USM: ssl: Ignore ELF files for other architectures #25505

vitkyrka · 2024-05-10T13:16:42Z

What does this PR do?

Ignore ELF files which are not for the architecture we're running on. Without this, we could end up installing a uprobe on, for example, an arm64 binary on an amd64 machine, thus corrupting the arm64 instruction and leading to segmentation faults.

Motivation

https://datadoghq.atlassian.net/browse/USMON-981

Additional Notes

Possible Drawbacks / Trade-offs

Describe how to test/QA your changes

Test cases are included in the PR.

pr-commenter · 2024-05-10T14:07:42Z

Test changes on VM

Use this command from test-infra-definitions to manually test this PR changes on a VM:

inv create-vm --pipeline-id=34436718 --os-family=ubuntu

pkg/network/usm/ebpf_ssl.go

Ignore ELF files which are not for the architecture we're running on. Without this, we could end up installing a uprobe on, for example, an arm64 binary on an amd64 machine, thus corrupting the arm64 instruction and leading to segmentation faults.

pr-commenter · 2024-05-14T16:07:38Z

Regression Detector

Regression Detector Results

Run ID: 9dccc378-9789-4f01-aa7d-05dd21098025
Baseline: 2cacfc1
Comparison: f2e1b88

Performance changes are noted in the perf column of each table:

✅ = significantly better comparison variant performance
❌ = significantly worse comparison variant performance
➖ = no significant change in performance

No significant changes in experiment optimization goals

Confidence level: 90.00%
Effect size tolerance: |Δ mean %| ≥ 5.00%

There were no significant changes in experiment optimization goals at this confidence level and effect size tolerance.

Experiments ignored for regressions

Regressions in experiments with settings containing erratic: true are ignored.

perf	experiment	goal	Δ mean %	Δ mean % CI
✅	file_to_blackhole	% cpu utilization	-9.74	[-14.78, -4.69]

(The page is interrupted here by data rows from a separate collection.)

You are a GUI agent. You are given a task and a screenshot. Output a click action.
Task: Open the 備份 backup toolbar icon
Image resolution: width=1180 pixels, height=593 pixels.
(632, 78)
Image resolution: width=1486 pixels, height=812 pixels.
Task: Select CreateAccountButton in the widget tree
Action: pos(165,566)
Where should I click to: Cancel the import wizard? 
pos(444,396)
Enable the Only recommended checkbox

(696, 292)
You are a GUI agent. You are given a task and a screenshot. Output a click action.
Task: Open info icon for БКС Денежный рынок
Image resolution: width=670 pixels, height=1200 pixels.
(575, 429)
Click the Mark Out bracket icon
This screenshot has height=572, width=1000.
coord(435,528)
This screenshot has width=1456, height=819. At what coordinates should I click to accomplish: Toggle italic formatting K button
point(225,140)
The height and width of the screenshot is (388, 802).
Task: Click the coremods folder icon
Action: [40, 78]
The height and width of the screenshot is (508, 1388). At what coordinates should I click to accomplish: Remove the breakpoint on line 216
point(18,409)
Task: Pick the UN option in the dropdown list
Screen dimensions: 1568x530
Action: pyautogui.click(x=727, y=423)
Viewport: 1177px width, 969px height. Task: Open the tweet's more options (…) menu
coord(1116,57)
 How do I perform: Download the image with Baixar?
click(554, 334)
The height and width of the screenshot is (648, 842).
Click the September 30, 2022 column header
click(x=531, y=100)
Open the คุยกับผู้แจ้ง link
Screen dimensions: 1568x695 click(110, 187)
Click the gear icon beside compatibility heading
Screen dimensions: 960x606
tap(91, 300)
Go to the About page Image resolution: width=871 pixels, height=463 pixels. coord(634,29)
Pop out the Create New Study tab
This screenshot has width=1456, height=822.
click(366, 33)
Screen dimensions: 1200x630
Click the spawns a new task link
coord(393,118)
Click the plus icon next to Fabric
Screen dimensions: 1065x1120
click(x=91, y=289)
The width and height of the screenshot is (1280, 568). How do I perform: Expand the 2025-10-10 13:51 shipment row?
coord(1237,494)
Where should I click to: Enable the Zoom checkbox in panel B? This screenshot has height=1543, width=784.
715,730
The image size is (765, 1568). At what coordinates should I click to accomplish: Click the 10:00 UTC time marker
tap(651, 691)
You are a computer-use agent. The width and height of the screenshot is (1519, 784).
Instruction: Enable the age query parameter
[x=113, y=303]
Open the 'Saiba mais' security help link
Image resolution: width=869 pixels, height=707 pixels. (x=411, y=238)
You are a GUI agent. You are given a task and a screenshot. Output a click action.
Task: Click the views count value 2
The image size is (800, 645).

Fine details of change detection per experiment

perf	experiment	goal	Δ mean %	Δ mean % CI
➖	idle	memory utilization	+0.49	[+0.45, +0.52]
➖	uds_dogstatsd_to_api_cpu	% cpu utilization	+0.02	[-2.85, +2.90]
➖	uds_dogstatsd_to_api	ingress throughput	+0.01	[-0.20, +0.21]
➖	trace_agent_json	ingress throughput	+0.00	[-0.01, +0.01]
➖	trace_agent_msgpack	ingress throughput	-0.00	[-0.00, +0.00]
➖	tcp_dd_logs_filter_exclude	ingress throughput	-0.02	[-0.06, +0.02]
➖	pycheck_1000_100byte_tags	% cpu utilization	-0.05	[-4.72, +4.63]
➖	otel_to_otel_logs	ingress throughput	-0.12	[-0.48, +0.25]
➖	file_tree	memory utilization	-0.18	[-0.26, -0.11]
➖	basic_py_check	% cpu utilization	-0.23	[-2.79, +2.34]
➖	tcp_syslog_to_blackhole	ingress throughput	-4.48	[-25.15, +16.19]
✅	file_to_blackhole	% cpu utilization	-9.74	[-14.78, -4.69]

Explanation

A regression test is an A/B test of target performance in a repeatable rig, where "performance" is measured as "comparison variant minus baseline variant" for an optimization goal (e.g., ingress throughput). Due to intrinsic variability in measuring that goal, we can only estimate its mean value for each experiment; we report uncertainty in that value as a 90.00% confidence interval denoted "Δ mean % CI".

For each experiment, we decide whether a change in performance is a "regression" -- a change worth investigating further -- if all of the following criteria are true:

Its estimated |Δ mean %| ≥ 5.00%, indicating the change is big enough to merit a closer look.
Its 90.00% confidence interval "Δ mean % CI" does not contain zero, indicating that if our statistical model is accurate, there is at least a 90.00% chance there is a difference in performance between baseline and comparison variants.
Its configuration does not mark it "erratic".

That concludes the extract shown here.